Gravimetric hydrogen storage densities of methylcyclohexane and toluene (MCH-TOL) are 6.1 wt%, or volumetric hydrogen storage densities at 47 kg/m^{3} in ambient conditions, corresponding to 5.5 MJ/L hydrogen. Although MCH is reasonably stable (enthalpy of dehydrogenation: 68 kJ/mol), it must be dehydrogenated at temperatures of 350 °C and hydrogenated at 150 °C.

Chiyoda (Japan) uses MCH-TOL as the hydrogen carrier for its SPERA hydrogen delivery business. According to reports for Chiyoda's demonstration plant, which has a production rate of 50 Nm^{3} per hour, the dehydrogenation of MCH happens at 350 °C and with a Pt/Al_{2}O_{3} catalyst, with an MCH conversion rate greater than 95% and toluene selectivity higher than 99.9%. For the (de)hydrogenation of TOL/MCH, several catalysts including Ni, Pt group metals, and bimetallic Pt/Mo on different support materials have also been investigated.

===Dibenzyltoluene===
Dibenzyltoluene (DBT) is studied to circumvent the high melting temperature of N-ethylcarbazole (liquid phase between 68 and 270°C ) and the high vapor pressure of toluene. Vapor pressure at 40°C of toluene is 7880 Pa and methylcyclohexane is 10900 Pa while DBT is 0.07 Pa and perhydro-dibenzyltoluene (H18-DBT) is 0.04 Pa. This substance is currently being used as a heat transfer oil, for example, under the trade name Marlotherm SH. Temperatures of approx. 300°C are necessary for dehydrogenation. However, dibenzyltoluene is superior to other carrier substances in many physico-chemical properties.

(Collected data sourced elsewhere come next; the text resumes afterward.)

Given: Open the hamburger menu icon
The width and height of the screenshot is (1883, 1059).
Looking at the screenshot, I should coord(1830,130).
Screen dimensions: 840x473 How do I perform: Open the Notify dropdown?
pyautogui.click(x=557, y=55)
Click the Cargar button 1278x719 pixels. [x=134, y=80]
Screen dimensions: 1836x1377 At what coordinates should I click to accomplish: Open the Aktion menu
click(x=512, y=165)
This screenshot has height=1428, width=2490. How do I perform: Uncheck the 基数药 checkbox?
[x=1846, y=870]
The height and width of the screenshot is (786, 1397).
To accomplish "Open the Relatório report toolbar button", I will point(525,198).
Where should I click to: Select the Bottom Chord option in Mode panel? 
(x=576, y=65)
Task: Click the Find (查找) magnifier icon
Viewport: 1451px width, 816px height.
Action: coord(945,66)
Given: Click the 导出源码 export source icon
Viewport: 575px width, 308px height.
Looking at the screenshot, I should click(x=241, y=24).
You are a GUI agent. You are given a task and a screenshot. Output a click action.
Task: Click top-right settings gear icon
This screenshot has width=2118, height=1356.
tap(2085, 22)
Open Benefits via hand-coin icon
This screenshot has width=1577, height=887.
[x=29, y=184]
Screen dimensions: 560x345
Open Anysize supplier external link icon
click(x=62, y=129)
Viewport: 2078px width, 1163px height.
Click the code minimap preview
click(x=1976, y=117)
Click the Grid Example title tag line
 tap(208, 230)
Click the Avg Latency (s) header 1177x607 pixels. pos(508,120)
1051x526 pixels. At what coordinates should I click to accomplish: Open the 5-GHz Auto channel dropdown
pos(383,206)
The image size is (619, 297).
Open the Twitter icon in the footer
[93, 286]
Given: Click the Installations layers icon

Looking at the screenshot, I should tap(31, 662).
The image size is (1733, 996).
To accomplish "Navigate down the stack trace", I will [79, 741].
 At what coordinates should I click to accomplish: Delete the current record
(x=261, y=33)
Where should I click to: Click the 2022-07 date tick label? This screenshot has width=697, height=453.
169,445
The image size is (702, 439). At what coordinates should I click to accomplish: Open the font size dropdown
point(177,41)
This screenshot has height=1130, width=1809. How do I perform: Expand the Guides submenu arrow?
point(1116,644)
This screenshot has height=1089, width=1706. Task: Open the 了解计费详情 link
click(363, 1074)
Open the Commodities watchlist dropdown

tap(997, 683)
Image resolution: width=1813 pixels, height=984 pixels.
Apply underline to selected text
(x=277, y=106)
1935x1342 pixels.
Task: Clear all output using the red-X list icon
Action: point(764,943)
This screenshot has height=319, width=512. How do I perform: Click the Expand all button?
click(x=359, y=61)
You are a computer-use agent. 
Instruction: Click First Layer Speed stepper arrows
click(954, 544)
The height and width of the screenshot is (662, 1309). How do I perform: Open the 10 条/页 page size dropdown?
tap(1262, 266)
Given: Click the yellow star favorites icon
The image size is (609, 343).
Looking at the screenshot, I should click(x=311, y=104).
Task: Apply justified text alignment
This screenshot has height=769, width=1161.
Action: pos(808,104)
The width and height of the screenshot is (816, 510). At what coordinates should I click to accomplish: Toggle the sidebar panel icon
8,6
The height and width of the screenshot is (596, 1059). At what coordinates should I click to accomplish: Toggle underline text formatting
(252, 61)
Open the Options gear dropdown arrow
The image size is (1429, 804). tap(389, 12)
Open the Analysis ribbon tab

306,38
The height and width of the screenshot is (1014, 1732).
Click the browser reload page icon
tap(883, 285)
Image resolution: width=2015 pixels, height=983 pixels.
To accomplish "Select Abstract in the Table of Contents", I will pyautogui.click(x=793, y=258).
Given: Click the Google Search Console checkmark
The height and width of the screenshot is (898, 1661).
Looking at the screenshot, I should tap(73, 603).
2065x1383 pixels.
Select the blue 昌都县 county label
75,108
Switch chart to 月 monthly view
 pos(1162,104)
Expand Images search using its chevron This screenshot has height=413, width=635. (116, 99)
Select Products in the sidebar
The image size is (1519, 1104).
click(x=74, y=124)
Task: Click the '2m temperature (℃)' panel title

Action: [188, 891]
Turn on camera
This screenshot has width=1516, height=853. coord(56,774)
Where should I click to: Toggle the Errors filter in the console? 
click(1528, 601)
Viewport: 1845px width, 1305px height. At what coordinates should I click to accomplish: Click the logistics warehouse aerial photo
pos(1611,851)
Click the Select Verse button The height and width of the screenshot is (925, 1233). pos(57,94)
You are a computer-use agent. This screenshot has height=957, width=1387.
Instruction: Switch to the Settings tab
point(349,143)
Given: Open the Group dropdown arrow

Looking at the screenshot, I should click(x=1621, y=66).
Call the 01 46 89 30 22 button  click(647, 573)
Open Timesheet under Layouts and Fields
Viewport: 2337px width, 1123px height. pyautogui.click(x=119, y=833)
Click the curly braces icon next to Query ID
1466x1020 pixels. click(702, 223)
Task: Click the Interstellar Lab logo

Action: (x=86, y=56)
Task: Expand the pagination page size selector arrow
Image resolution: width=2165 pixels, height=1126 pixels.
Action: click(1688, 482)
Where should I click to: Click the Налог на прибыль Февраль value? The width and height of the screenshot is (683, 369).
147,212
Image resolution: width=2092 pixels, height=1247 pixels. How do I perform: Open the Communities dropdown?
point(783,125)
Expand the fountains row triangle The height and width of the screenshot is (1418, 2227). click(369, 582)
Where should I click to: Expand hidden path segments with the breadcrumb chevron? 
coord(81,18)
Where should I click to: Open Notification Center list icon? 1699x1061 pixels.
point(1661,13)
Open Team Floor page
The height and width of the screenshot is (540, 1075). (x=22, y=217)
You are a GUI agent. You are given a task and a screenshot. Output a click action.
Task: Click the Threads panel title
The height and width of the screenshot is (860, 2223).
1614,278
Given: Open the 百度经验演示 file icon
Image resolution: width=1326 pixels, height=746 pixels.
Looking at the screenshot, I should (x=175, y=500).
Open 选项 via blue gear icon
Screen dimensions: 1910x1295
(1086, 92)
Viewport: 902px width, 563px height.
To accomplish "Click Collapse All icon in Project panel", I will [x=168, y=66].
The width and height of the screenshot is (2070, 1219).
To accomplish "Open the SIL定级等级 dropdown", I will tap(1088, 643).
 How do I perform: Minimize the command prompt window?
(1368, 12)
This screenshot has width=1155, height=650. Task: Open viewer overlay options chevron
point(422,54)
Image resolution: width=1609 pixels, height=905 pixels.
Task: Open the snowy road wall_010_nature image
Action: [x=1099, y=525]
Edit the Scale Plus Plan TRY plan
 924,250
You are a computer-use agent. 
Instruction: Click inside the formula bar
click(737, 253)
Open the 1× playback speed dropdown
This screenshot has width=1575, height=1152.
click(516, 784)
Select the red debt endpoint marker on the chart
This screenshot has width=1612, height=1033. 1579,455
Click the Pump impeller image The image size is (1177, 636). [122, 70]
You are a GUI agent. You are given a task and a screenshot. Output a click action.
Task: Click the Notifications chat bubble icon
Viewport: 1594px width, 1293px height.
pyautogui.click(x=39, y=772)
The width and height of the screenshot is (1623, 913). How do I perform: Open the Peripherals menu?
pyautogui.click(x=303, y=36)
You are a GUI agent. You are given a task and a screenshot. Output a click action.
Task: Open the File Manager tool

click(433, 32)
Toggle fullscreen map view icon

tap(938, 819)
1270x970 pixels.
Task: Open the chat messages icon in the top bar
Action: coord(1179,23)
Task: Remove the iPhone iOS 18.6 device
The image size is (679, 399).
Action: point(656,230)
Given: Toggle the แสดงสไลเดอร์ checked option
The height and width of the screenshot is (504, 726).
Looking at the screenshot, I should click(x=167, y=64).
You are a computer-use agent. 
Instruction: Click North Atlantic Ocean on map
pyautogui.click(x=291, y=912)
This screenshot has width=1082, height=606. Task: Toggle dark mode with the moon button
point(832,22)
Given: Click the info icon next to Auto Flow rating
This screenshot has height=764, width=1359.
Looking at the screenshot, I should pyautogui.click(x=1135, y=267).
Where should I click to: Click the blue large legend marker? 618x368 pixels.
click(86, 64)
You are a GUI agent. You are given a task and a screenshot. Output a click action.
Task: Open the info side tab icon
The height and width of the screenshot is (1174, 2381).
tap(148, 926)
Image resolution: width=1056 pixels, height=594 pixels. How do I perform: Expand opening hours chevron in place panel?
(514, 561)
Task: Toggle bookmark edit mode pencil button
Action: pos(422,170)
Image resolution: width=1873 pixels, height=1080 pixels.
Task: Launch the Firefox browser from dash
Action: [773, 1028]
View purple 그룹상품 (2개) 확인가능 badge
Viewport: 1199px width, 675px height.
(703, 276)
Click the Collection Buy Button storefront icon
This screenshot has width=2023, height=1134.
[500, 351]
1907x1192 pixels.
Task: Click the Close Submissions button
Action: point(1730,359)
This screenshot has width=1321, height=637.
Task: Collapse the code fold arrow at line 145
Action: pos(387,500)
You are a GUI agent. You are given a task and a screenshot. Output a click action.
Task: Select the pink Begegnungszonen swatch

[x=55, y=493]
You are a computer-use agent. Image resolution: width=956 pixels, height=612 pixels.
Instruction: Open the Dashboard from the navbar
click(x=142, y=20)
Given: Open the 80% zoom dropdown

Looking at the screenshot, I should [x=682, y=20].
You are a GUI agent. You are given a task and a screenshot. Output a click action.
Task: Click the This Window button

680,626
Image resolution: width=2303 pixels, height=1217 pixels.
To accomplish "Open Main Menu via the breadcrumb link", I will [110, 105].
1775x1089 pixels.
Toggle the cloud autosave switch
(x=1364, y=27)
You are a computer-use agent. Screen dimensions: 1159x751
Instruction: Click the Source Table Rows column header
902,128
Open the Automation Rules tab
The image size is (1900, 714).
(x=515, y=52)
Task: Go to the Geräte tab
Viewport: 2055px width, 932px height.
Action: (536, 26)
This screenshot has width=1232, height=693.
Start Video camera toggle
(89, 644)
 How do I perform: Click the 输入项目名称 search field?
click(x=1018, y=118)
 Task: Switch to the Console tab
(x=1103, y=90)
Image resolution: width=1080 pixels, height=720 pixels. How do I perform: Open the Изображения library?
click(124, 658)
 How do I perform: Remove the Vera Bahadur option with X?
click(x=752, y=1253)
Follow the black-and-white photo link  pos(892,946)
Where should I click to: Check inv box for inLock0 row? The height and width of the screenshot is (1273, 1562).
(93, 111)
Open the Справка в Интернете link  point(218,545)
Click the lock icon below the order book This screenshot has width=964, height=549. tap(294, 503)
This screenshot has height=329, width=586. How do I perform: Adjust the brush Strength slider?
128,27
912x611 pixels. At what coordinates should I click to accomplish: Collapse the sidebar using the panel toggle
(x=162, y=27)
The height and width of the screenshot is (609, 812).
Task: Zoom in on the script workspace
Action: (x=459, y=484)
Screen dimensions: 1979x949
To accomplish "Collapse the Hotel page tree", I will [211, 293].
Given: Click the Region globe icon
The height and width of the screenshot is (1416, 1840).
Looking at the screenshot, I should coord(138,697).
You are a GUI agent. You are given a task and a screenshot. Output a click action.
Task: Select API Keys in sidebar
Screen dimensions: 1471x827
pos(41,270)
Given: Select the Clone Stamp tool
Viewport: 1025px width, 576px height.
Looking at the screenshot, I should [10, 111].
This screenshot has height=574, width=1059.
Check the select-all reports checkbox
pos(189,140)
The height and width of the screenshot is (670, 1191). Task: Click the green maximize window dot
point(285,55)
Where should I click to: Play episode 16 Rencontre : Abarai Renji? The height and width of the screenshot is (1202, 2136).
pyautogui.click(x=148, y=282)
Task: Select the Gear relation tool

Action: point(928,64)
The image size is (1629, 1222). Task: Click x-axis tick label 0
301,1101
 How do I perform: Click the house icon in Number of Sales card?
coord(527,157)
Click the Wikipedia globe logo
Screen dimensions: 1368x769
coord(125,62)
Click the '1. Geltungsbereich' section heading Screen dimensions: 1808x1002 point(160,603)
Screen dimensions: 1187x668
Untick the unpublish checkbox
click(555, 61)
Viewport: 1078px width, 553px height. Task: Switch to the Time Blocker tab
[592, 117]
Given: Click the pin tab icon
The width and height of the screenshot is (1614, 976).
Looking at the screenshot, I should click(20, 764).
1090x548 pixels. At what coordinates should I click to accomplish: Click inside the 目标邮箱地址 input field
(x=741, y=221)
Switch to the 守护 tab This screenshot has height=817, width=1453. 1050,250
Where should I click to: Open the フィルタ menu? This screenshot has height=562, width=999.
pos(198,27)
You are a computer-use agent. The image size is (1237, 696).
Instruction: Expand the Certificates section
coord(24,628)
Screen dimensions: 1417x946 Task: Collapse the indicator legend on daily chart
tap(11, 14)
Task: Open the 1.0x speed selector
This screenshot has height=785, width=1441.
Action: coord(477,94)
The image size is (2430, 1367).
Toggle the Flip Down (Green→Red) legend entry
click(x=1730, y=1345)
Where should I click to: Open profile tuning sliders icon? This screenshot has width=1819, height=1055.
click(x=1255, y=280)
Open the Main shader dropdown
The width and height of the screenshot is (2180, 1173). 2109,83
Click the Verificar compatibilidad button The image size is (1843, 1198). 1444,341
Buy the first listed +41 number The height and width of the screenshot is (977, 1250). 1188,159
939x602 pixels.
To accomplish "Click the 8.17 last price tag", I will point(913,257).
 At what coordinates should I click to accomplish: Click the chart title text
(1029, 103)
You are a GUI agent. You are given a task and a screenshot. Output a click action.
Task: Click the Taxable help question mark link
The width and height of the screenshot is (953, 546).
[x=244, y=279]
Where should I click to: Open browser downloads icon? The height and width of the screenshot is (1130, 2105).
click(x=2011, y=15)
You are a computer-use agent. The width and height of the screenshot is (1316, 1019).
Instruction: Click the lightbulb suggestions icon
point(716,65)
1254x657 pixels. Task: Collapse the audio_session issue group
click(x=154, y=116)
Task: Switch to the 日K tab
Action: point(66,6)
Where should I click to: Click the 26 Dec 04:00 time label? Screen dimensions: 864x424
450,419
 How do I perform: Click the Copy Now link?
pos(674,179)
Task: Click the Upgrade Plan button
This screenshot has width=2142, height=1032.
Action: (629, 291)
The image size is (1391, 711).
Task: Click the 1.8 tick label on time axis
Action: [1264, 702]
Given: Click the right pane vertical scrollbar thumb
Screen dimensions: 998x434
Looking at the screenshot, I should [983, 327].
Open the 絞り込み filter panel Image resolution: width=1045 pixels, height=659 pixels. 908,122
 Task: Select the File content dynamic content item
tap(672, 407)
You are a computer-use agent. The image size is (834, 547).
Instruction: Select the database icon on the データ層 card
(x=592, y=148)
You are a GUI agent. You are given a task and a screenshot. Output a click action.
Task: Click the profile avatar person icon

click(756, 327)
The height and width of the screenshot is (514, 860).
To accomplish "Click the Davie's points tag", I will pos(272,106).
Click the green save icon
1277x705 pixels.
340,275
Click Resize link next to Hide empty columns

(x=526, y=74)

DBT hydrogenate into H18-DBT when exposed to platinum group metals at 140°C and can dehydrogenate at temperatures between 270°C and 320°C. The resulting DBT/H18-DBT mixture has a notable hydrogen storage capacity of 6.2wt%, is minimally toxic, and high thermal stability with ignition temperature at 450°C. While the storage capacity is 6.2 wt% and the energy density is 1.9 kWh/L, considering the de-hydrogenation limitation the storage capacity is 6.0 wt% and the energy density 1.8 kWh/L. The price for dibenzyltoluene is around 4 €/kg. DBT can be hydrogenated with hydrogen-containing gas mixtures which is especially attractive for large-scale applications because it can be integrate into industrial processes that already produce such gas mixtures. Hydrogenation reactions can be done with catalysts like Pt and Ru, supported by Al_{2}O_{3}. For the dehydrogenation, Pd and Ru catalysts supported by carbon are used. Companies like Hydrogenious Technologies GmbH in Germany and HySA Infrastructure in South Africa have adopted the DBT/H18-DBT system as LOHCs. The DBT/H18-DBT cost for the components for the hydrogenation process is $5000 USD/tonne for materials, US$ 134000/tonne for reactors, and US$ 3000/tonne for storage tanks.